### Selected passage

________________

Issue Details (XML | Word | Printable)

Key: NUCRDBMS-736
Type: Bug Bug
Status: Closed Closed
Resolution: Fixed
Priority: Testcase Required Testcase Required
Assignee: Unassigned
Reporter: Tuong Truong
Votes: 0
Watchers: 1
Operations

If you were logged in you would be able to see more operations.
DataNucleus Store RDBMS

DN generated Invalid query syntax is generated for DB2 LUW in Hive 12

Created: 03/Jan/14 08:11 PM   Updated: 11/Jan/14 07:43 PM   Resolved: 09/Jan/14 08:46 AM
Component/s: Datastore Adapter
Affects Version/s: 3.2.1
Fix Version/s: 3.2.11

Environment: Linux, Java

Datastore: IBM DB2
Severity: Production


 Description  « Hide
When configure Hive 12 to use DB2 LUW as the metastore database, many Hive Metastore APIs are not working due to invalid SQL syntax generated by DN. So far, we have detected Hive failures with Alter table, and Drop Table API/statements. The cause seems to be the additional invalid qualifier generated by DataNecleus. Hive 12 uses datanucleus-api-jdo-3.2.1.jar, datanucleus-core-3.2.2.jar, datanucleus-rdbms-3.2.1.jar. Comparing DB2 and Derby, we see that DB2 generated queries uses the row_number() over() function which incorrectly exposed a nested correlation name.

________________

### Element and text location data
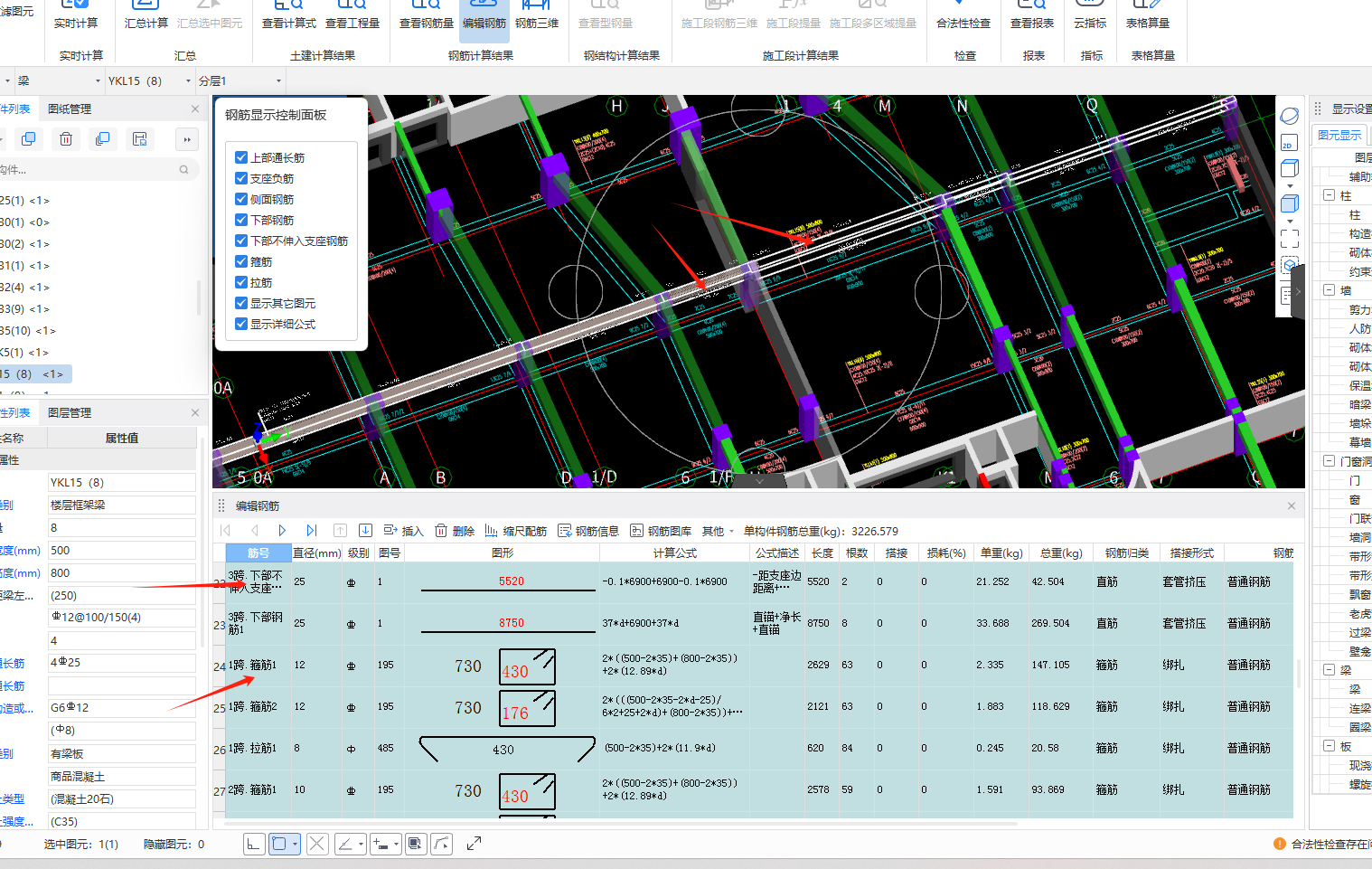Click the 截面宽度 value field showing 500
1372x869 pixels.
coord(121,550)
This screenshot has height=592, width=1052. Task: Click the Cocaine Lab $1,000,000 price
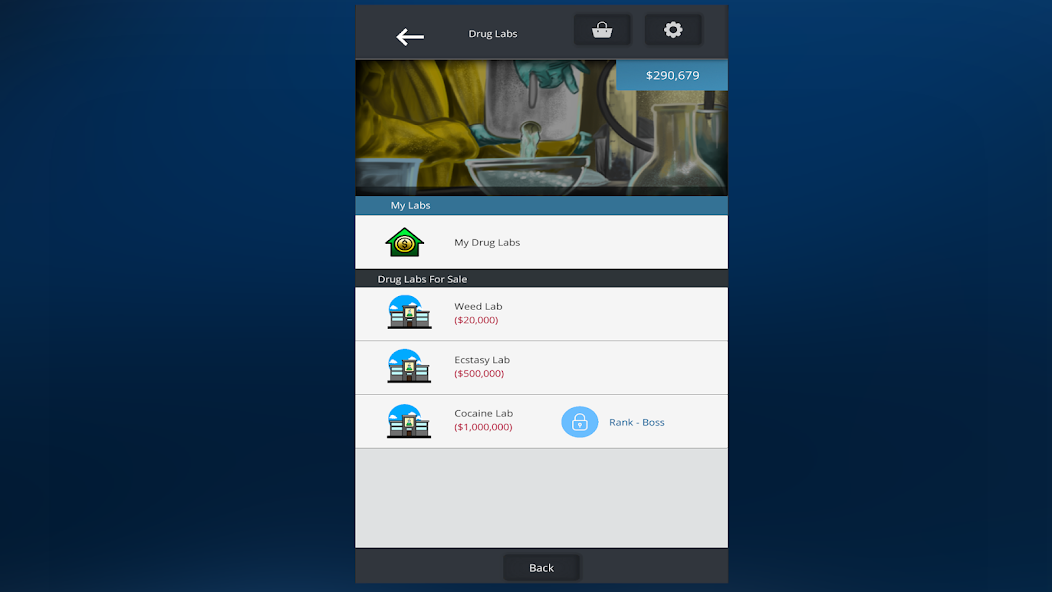point(483,428)
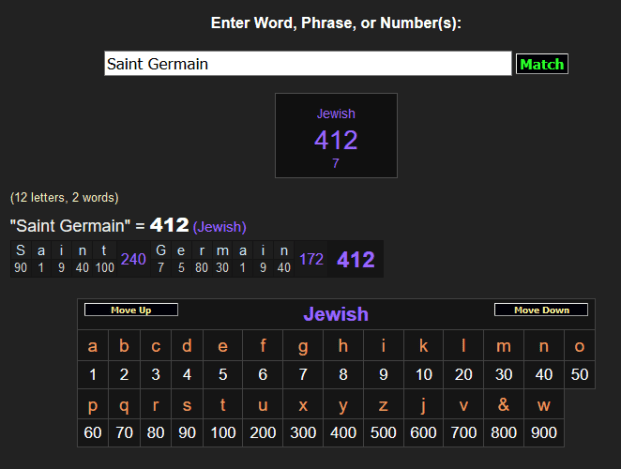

________________

### Exercise brief
Answer these questions from the bug report above:
1. Which fix version does it list?
2. Which Hive API statements does the description say have failed so far?
3. Which function does the description say the DB2-generated queries use?

### Solution for this exercise
1. 3.2.11
2. Alter table and Drop Table
3. row_number() over()